福島第一原発の事故以来、運転を停止している東京電力の柏崎刈羽原発。
20日、14年ぶりの再稼働を予定していましたが、その目前で不具合が発生し、見送られることになりました。一体、何が起きたのでしょうか?
警報ならず…「設定ミス」30年ほど前から

山形純菜キャスター:
新潟県にある柏崎刈羽原発は、2011年の東日本大震災が発生した翌年から定期検査のため運転を停止していました。
地元の同意を得て、再稼働に向けて動き出していましたが、1月17日に「制御棒の試験」で不具合が発生。20日に予定されていた再稼働が見送りとなりました。

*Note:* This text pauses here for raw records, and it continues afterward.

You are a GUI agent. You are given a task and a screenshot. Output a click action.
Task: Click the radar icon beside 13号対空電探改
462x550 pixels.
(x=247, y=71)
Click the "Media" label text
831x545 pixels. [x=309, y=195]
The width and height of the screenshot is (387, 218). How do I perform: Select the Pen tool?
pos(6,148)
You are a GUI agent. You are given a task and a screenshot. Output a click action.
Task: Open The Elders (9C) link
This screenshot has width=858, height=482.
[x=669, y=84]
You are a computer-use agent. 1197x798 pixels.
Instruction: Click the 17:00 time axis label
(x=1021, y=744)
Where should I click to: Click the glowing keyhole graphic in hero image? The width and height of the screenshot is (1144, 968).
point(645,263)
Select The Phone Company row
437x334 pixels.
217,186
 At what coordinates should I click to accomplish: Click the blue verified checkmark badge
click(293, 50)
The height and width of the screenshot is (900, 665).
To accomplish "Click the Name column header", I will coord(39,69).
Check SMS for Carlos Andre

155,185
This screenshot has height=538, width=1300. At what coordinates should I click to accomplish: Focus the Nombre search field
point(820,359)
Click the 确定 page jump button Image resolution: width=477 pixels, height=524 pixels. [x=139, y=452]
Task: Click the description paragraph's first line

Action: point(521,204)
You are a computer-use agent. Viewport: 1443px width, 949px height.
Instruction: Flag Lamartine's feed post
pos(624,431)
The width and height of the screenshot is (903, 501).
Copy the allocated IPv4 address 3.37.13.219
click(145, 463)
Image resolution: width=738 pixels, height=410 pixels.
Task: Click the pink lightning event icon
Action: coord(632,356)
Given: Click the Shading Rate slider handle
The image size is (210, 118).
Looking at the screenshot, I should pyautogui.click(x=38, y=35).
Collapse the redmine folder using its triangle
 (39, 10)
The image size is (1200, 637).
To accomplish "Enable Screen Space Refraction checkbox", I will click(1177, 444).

そもそも「制御棒」とは、原子炉内に出し入れすることで、核分裂反応の速度を調整するものです。制御棒を挿入することで、核分裂反応を抑え、停止させるという役割も持つ重要な装置です。
今回問題があった柏崎刈羽原発の6号機には、制御棒が205本あり、基本的に2本ずつのペアになっているということです。
東電の説明によると、再稼働にむけた試験で、1本の制御棒を引き抜くと、ペアになっている制御棒は引き抜くことができるといいます。
一方で、ペア以外の制御棒を引き抜こうとすると、本来は警報が鳴るはずですが、今回の試験では警報が作動しなかったといいます。
原因は設定のミスで、営業運転開始の1996年から30年ほど続いていたことがわかりました。